Last week the government awarded a £13.8 million contract to operate a new ferry service between Ramsgate and Northern France in the event of a no-deal Brexit – the money going to a company which, as yet, seems to possess no ferries. But that is a minor misuse of public money compared with the costs that the government will impose upon itself if it fails to tackle that other embryonic cross-Channel ferry service – the one being operated by Border Force and RNLI in conjunction with a bunch of thugs with a flotilla of rubber dinghies.
Fresh back from his safari holiday, Sajid Javid today has a chance to respond robustly to the people-traffickers who have so-far brought a trickle of migrants across the Channel, emulating the much bigger human trade across the Mediterranean which has cost thousands of lives over the past few years. He could order the Border Force to intercept the boats, pick up their human cargoes and return them to Northern France, whence they came. If he did this now, he would very quickly destroy any incentive for migrants to pay the traffickers large sums to make the dangerous journey. With atmospheric pressure high this week and the seas calm, he might even succeed in closing down the traffickers before a single life is lost.
Yet the government is in danger of repeating the same error as has been committed in the Mediterranean with fatal results. By intercepting boats and bringing their passengers to British shores we are completing the traffickers work for them. We are, in effect, operating a ferry service – and colluding with criminal gangs who are charging enormous fees to convey people in lethally inadequate boats.
There are some who will try to maintain that picking up migrants mid Channel and returning them to France is illegal under international law. Yet that is not the view of David Wood, a former Home Office official whose job it was to enforce immigration rules. As he pointed out last week, France is a safe country, and so long as UK boats have permission to land migrants on its shores there is no legal or moral issue with that. It is no different, in principle, to a French coastguard picking up a British yachtsman who has got into trouble in the Channel and escorting him back to a UK port.
So why hasn’t the government so far ordered migrants to be taken back to France? It is hard to escape the conclusion that ministers are simply terrified of an adverse reaction from the many charities and pressure groups who have set themselves up as advocates for migration. They fear the political consequences if Lily Allen is filmed blubbing on a French beach in the company of migrants who have been returned there after being picked up in their dinghies, their dreams of a new life in Britain ruined.
But if Javid blinks, the government will face a far, far worse form of negative publicity. When migrants start to drown and children’s bodies start to be washed up on Kentish beaches, it won’t be the people-traffickers who bear the brunt of the public backlash – it will be the Home Secretary.
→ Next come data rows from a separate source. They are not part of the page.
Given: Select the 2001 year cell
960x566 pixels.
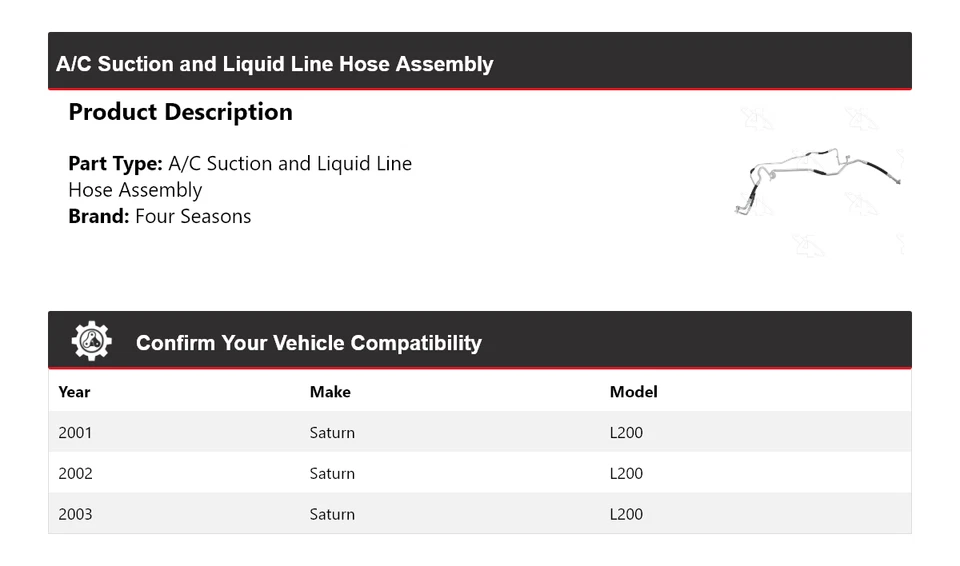Looking at the screenshot, I should point(75,433).
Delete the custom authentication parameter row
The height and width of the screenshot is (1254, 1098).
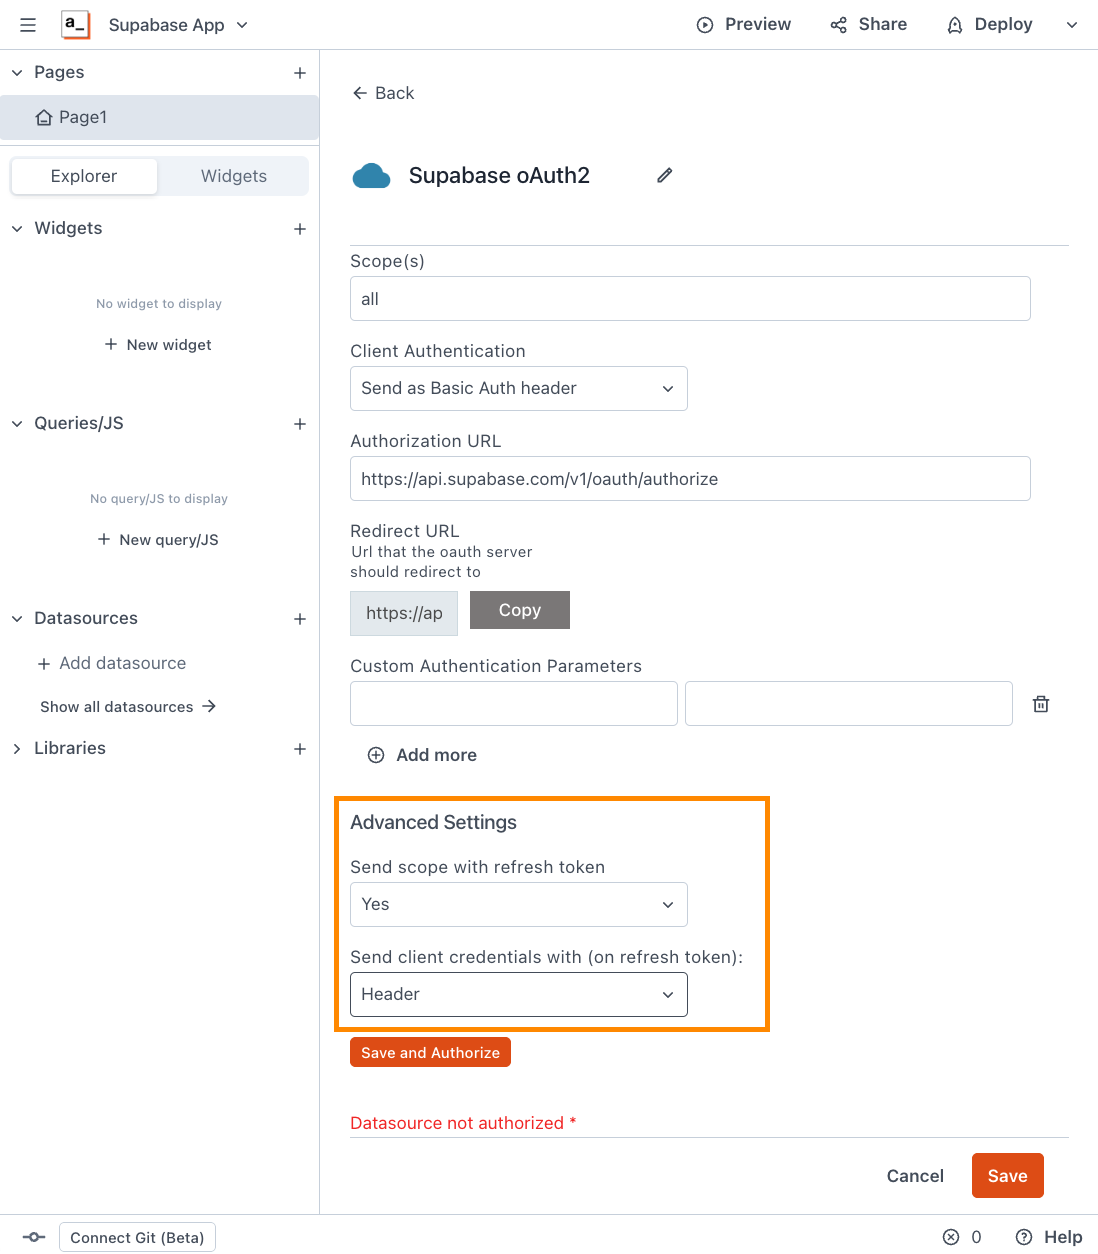1040,703
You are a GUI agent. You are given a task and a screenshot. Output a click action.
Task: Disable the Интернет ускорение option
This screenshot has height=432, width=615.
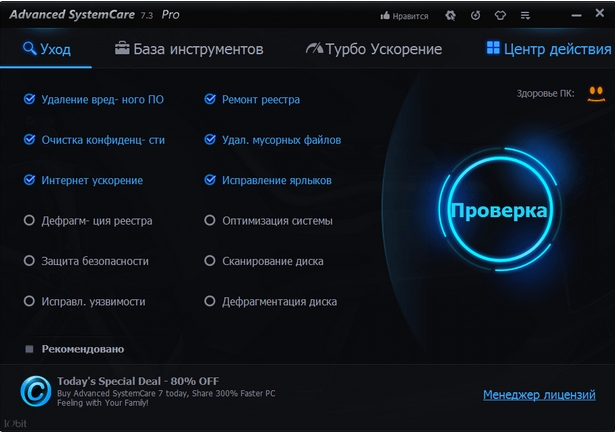pos(30,180)
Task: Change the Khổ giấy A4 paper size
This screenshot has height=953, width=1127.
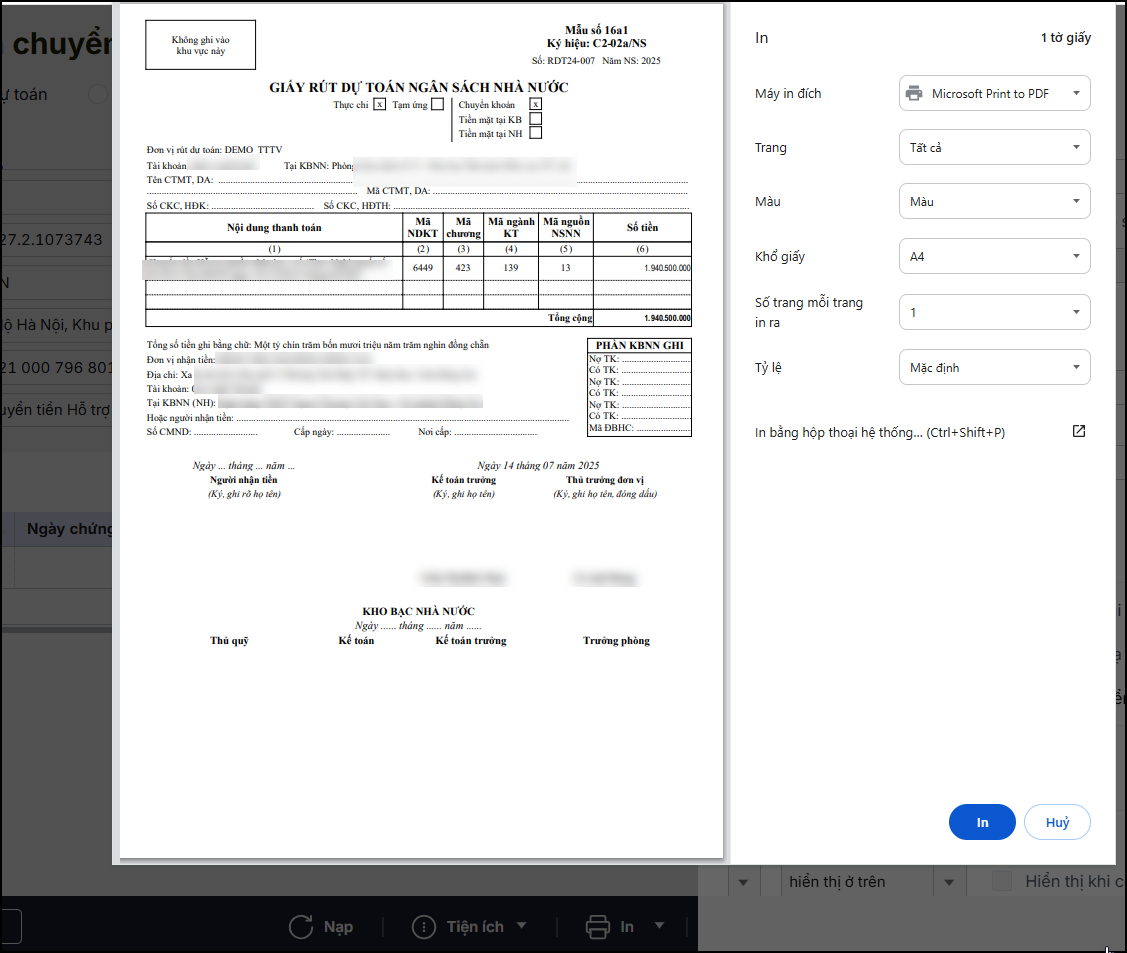Action: point(993,256)
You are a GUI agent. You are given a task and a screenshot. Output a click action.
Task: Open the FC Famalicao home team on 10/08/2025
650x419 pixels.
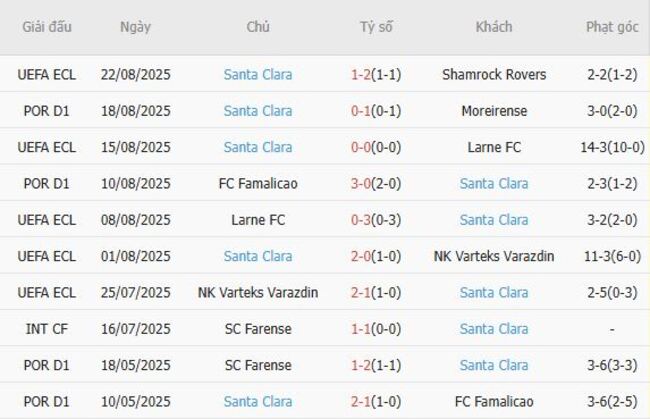258,183
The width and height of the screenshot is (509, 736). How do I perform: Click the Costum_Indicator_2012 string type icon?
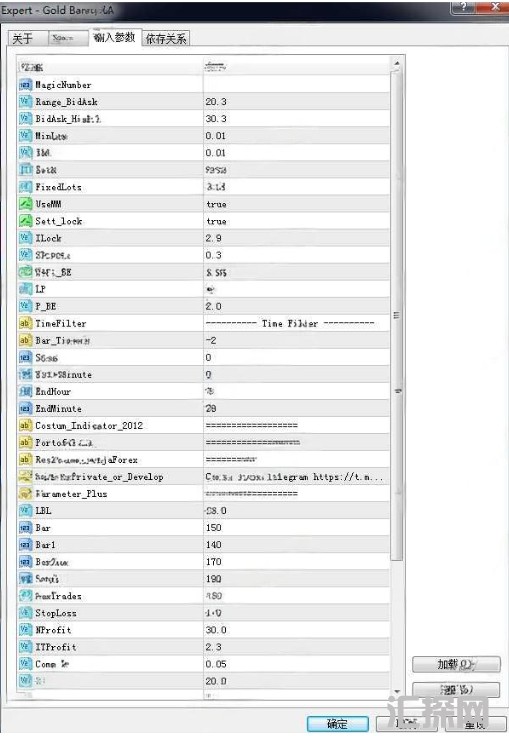[25, 426]
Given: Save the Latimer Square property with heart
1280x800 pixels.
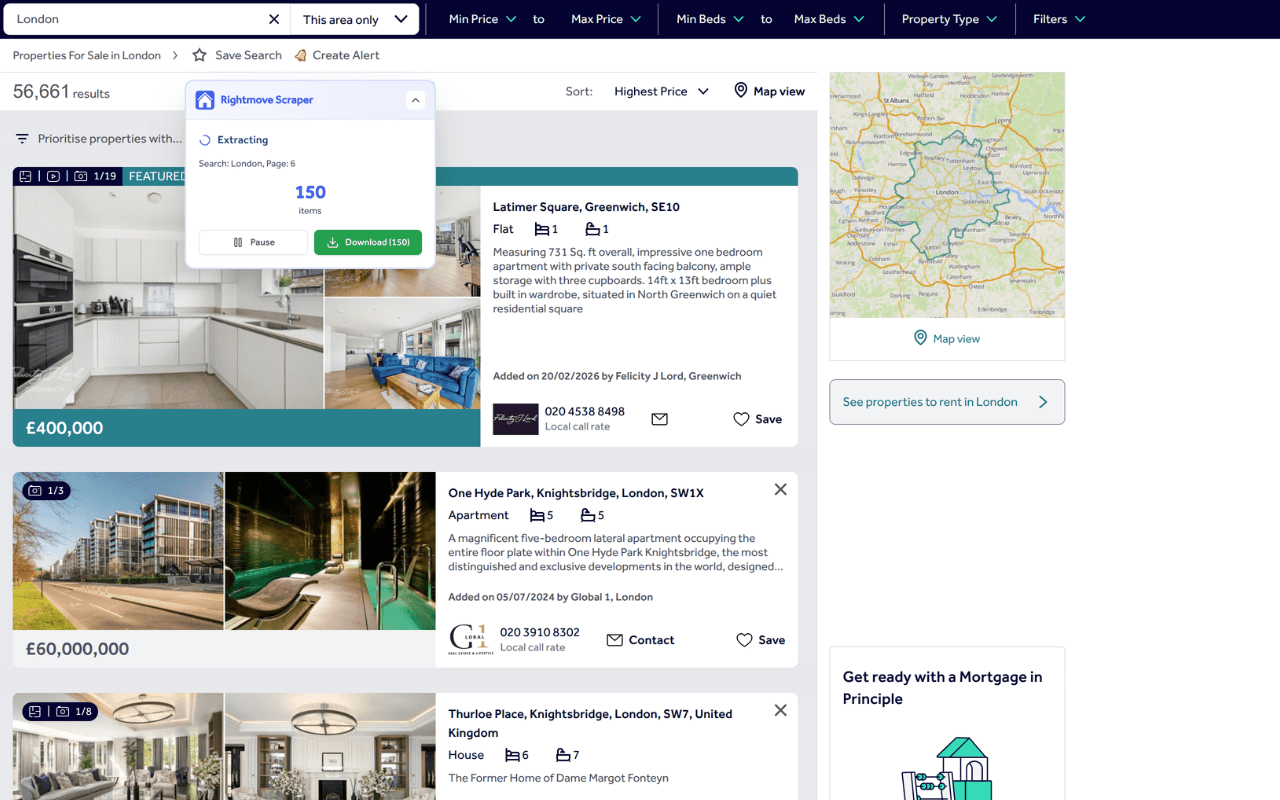Looking at the screenshot, I should pyautogui.click(x=741, y=419).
It is not going to be easy defying the liberal voices who will protest if migrants are hooked out of their dinghies and taken back to France. Tales of human misery are already creeping into the discourse – the Guardian carries today a story about an Iranian who is desperate to join his sister in Manchester (though didn’t appear to ask him why he has not taken the proper course of action by claiming asylum in France and then applying to be transferred to Britain in order to join family). But doing anything to encourage migrants to make dangerous journeys in a sea generally far colder and rougher than the Mediterranean will cause far more human misery.